The current situation in Puerto Rico didn’t start with Maria. The death of 2,975[iii] Puerto Ricans is the result of climate change, colonization and capitalism.
Through Project Puerto Rico, I want to engage you to: learn about how this came to be; take concrete actions to rectify this situation; and become part of a growing number of individuals in the US who want Puerto Rico and Puerto Ricans to never again be vulnerable to these forces in this way.
Project Puerto Rico has four goals in mind:
- Educate allies on the current and historical colonial status of Puerto Rico
- Acknowledge and heal from the impacts of colonization on us all (including colonizers)
- Encourage allies to take specific actions that support a more autonomous Puerto Rico
- Excite allies to establish a Puerto Rican Solidarity Network
Project Puerto Rico will launch with a series of events in 15 cities across the mainland US in 2019. The event will be from 7 pm-9 pm (local time) and limited to 40 tickets at $20 each. At each event there will be opportunities to learn, heal, act and connect. With your ticket you will:
- Be facilitated by internationally recognized leader Nanci Luna Jiménez, Founder and President of Luna Jiménez Institute for Social Transformation (LJIST), in your learning and healing journey as allies;
- Learn first-hand about amazing locally-led projects and programs that are transforming Puerto Rico and how to support their work;
- Raise funds and sign petitions that will directly contribute to the long-term sustainability of Puerto Ricans and Puerto Rican culture on our islands;
- Become part of a growing movement of committed allies willing to stand and act with Puerto Ricans in solidarity;
- Enjoy Antojitos (Puerto Rican appetizers) and non-alcoholic drinks;
- Be entered in a raffle to win fabulous prizes!

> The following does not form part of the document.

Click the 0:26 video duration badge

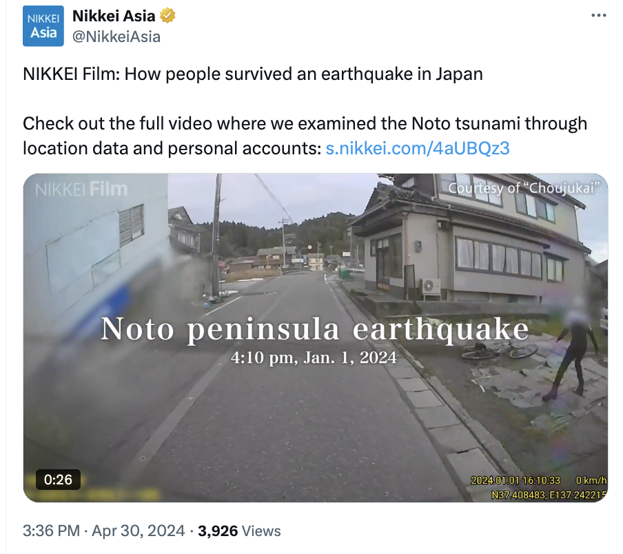58,479
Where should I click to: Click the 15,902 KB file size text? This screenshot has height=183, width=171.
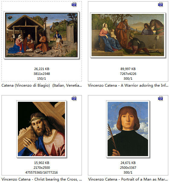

Your commitment could be as little as two hours of your time and $20. Your impact could be immeasurable. Won’t you join us?
If you’d like to be an organizational co-sponsor or individual contributor to Project Puerto Rico, contact us!
[i] Don’t get me wrong: FEMA has done amazing work in many parts of the US. It is underfunded, undertrained and understaffed in the face of increasing, in number and scope, natural disasters. They did the best they could, if we take everything into account, including the decision to clear out the emergency supplies in Puerto Rico to support US Virgin Islands inhabitants in the wake of Hurricane Irma’s devastation just the week before. This is not an indictment of FEMA.
[ii] Klein, Naomi. The Shock Doctrine: The Rise of Disaster Capitalism. New York: Henry Holt and Company, 2007.
[iii] At least four university studies have attempted to determine the death toll in Puerto Rico in the aftermath of Hurricane Maria. These studies estimate between 1,100 and 4,600 people were killed. The truth is we’ll never know the actual count.